Overnight sedimentation was performed by gently mixing and then sterilely withdrawing 10 mL of blood from the outdated unit bag through a 16× g needle to avoid any mechanical lysis, and then slowly transferring that 10 mL to centrifuge tubes that were then allowed to sit upright overnight for 12–16 h. To prevent any change in temperature, all this was done in a 4 °C room.
Mice: Characteristics of MVs in healthy human volunteers have been shown to vary by gender and menstrual cycle [54], diet [55,56], smoking status [56], and race [57]. To bypass such heterogeneities, well-characterized mouse models of human hemolytic anemia were examined. Berkeley Sickle Cell Disease (SCD) mice have a phenotype with features of severe human SCD [58,59]. The WBB6F1-sph/sph mice have severe hereditary spherocytosis due to the fact of a deletion in the erythroid α-spectrin gene [60]. Mice protocols were approved by the Institutional Animal Care and Use Committee of the Medical College of Wisconsin, protocol #AUA00000142 approved on 30 January 2014. Blood was collected from anesthetized mice by cardiac puncture using 20 gauge needles and drawn 5:1 into ACD and diluted 1:1000 in sterile–filtered normal saline with 10% BSA. (This saline is slightly hypotonic for murine blood but was used to avoid further dehydration and possible subsequent spiculation/vesiculation [53].)

4.2. Cell and MV Staining

Incubations were done on ice at 4 °C in the dark for >15 min unless otherwise stated. Anti-human glycophorin A and anti-murine TER119 antibodies were from eBioscience (San Diego, CA, USA) and added to cell suspensions at 1:500–1:1000. Glycophorin A, also known as CD235a, is uniquely exposed on the surface of red blood cells and is associated with the RBC lipid bilayer [61,62]. This protein is widely accepted by hematologists as a marker specific for RBC membranes and was chosen as a way to confirm the origin of measured particulate was from RBCs. TER119 is a molecule associated with murine glycophorin A, and is used similarly as a marker of RBCs [47]. Anti-PECAM-1 antibodies (from Becton Dickinson, Franklin Lakes, NJ, USA) was used as a marker of platelet or endothelial origin, and staining was performed with anti-PECAM-1 antibodies as reported previously [11,36] to excluded such events for subsequent flow cytometry experiments.
Lactadherin-FITC (Haematologic Technologies Inc., Essex Junction, VT, USA) was used as a calcium-independent PS-probe as per the manufacturer’s instruction (using 1:100 final dilution). Fluorescent lipid-labeling of MVs was done by incubating MV-rich supernatant (isolated by centrifugation at 1500× g for 15 min at 4 °C) with 20 µg/mL DiI (a highly-lipophilic membrane dye) at 37 °C for 20–30 min. The MVs were then isolated by centrifugation at 15,000× g for 15–30 min and washed with M199/2% BSA with 0.1% EDTA. The RBCs were resuspended in the third wash buffer to control for residual dye. The DiI-MVs were incubated with cells for 15 min at 37 °C.

4.3. Flow Cytometry

Flow cytometry was performed on an Accuri C6 (BDIS, San Jose, CA, USA) as described previously [10,41]. The Accuri C6 forward scatter height (FSC-H) threshold was 10,000 as this provided an acceptable minimum background of less than 100 events per minute on sterile–filtered saline. Beads with various diameters were used to estimate vesicle size and confirm the cytometer reported concentrations as described elsewhere [10,22]. Samples were gently mixed immediately prior to flow cytometry. Analysis of data was conducted using the C-Flow Plus (BDIS). The linear range of the cytometer was established by diluting 3–4 samples in saline and comparing the event rate; the linear range was determined by minimizing the variance from a linear fit of the data through 3–5 points.
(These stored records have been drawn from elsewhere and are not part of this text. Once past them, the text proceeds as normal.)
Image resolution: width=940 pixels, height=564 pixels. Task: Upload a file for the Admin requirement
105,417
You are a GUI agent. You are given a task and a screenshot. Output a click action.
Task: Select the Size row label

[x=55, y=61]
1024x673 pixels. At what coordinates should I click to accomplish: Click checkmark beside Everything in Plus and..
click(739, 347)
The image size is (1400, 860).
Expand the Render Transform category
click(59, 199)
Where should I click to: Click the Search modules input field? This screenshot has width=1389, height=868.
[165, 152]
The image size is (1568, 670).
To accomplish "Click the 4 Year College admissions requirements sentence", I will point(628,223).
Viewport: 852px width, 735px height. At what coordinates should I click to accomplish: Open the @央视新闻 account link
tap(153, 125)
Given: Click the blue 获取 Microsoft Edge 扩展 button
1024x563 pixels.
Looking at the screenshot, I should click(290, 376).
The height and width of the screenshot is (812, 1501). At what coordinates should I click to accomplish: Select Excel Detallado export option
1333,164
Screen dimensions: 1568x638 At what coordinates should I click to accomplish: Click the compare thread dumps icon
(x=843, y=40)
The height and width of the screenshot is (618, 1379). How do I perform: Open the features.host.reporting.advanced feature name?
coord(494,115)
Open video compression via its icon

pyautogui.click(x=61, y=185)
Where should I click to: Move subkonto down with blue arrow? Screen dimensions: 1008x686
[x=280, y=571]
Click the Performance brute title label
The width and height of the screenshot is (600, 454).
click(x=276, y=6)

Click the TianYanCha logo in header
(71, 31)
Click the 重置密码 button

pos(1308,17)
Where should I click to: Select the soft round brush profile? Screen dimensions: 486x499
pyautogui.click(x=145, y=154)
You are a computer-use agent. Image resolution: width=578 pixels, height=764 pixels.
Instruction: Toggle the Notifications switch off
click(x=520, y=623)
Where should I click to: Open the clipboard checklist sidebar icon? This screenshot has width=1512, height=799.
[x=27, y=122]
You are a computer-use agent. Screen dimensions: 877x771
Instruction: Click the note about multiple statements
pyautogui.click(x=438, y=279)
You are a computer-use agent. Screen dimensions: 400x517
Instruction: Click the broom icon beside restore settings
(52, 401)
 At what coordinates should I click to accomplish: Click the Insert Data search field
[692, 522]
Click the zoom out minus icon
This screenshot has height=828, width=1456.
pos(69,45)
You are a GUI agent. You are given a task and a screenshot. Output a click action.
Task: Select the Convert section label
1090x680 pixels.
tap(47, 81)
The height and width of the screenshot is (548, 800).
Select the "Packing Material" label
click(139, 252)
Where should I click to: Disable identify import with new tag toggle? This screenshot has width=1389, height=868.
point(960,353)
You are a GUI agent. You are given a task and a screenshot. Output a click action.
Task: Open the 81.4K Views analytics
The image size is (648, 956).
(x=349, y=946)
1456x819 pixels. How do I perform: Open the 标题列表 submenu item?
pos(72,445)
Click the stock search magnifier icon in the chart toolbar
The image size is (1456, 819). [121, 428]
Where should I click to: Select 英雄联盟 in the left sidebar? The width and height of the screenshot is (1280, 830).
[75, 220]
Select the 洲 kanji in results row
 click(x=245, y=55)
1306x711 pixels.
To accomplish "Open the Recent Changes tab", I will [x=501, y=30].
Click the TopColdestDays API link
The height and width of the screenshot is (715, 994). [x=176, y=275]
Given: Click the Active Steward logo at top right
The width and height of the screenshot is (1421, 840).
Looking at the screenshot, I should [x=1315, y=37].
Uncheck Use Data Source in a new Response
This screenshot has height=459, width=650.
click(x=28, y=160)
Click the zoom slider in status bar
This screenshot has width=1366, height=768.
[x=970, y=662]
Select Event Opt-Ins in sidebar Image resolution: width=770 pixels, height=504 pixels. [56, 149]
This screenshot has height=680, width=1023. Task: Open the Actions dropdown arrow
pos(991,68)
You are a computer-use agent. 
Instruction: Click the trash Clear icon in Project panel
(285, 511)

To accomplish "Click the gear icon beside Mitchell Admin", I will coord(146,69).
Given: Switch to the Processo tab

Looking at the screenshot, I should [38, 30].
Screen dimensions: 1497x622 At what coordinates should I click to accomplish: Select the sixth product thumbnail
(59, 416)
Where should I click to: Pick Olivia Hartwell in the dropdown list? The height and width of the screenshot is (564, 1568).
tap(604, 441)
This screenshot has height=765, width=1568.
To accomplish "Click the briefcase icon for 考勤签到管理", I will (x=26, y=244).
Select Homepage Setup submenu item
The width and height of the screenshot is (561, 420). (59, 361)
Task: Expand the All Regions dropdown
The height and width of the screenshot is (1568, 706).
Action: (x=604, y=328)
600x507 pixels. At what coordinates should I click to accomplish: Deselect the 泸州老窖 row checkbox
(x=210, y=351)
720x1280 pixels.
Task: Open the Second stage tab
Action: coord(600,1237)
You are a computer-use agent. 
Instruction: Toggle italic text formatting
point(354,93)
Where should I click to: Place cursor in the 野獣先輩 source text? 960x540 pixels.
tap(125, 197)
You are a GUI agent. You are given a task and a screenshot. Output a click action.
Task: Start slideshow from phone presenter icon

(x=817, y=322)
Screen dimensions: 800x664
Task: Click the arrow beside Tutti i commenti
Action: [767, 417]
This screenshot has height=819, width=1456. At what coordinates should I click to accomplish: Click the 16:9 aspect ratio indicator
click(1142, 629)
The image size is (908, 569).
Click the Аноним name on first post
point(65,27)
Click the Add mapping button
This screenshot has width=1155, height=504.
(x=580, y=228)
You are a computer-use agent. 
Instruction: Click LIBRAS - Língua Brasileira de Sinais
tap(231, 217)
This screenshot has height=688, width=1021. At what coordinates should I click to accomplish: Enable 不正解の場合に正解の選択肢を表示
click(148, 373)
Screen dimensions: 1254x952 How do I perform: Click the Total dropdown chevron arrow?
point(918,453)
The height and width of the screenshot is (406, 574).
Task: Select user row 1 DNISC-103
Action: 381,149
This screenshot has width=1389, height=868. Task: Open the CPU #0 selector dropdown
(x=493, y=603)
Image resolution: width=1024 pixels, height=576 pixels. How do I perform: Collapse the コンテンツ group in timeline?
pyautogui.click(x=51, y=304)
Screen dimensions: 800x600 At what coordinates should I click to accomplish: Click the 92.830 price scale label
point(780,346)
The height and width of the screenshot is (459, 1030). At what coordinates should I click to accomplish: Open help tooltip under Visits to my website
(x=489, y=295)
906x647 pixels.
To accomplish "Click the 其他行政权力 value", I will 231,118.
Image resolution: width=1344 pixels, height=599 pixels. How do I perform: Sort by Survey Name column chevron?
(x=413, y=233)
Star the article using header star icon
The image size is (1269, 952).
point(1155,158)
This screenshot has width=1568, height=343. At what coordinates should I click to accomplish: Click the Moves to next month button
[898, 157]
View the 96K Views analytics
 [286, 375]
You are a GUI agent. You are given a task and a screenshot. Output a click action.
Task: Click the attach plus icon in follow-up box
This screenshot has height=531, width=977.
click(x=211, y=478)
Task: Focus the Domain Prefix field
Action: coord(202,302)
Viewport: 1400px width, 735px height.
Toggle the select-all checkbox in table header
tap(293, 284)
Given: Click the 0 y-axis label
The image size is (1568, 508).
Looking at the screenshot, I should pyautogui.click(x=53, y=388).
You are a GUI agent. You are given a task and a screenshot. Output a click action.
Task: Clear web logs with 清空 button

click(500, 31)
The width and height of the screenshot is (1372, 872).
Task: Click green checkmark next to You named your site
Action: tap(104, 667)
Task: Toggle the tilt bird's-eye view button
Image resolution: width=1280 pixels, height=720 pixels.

4.4. Fluorescence Microscopy

Fluorescently labeled cells and RMVs were plated and immediately imaged on a Nikon TE200 (Melville, NY, USA) using 100× magnification. Images acquisition was via Photometrics CoolSNAP-ES camera (Tucson, AZ, USA) using Metamorph (Molecular Devices, Sunnyvale, CA, USA). Image brightness and contrast were adjusted using ImageJ (US NIH, http://imagej.nih.gov/ij/).

4.5. Statistical Analysis

Statistical analysis was conducted using the Student’s 2-tailed t-test without assuming equal variance. One-way ANOVA was used to compare multiple manipulations. For data that varied by an order of magnitude, data were first log-transformed prior to applying the t-test. An alpha of 0.05 determined significance. Data are presented as the mean ± standard error of the mean.

Author Contributions

Conceptualization, methodology, software, validation, formal analysis and investigation, M.C.L. and N.H.; resources, C.A.H.; data curation, M.C.L.; writing—original draft preparation, M.C.L.; writing—review and editing, C.A.H. and N.H.; visualization, M.C.L.; supervision, C.A.H. and N.H.; project administration, C.A.H. and N.H.; funding acquisition, C.A.H. All authors have read and agreed to the published version of the manuscript.

Funding

M.C.L. was a member of the MCW-MSTP which was partially supported by a T32 grant from NIGMS, GM080202. M.C.L. and C.A.H. were supported by the Midwest Athletes Against Childhood Cancer Fund.

Institutional Review Board Statement

The study was conducted on human subjects/biological material according to the guidelines of the Declaration of Helsinki, and approved by the Institutional Review Board of Children’s Hospital of Wisconsin Institution Review Board protocol #CHW 91/34 GCRC 509, approved on 4/2/2014; and mice protocols were approved by the Institutional Animal Care and Use Committee of the Medical College of Wisconsin, protocol #AUA00000142 on 1/30/2014.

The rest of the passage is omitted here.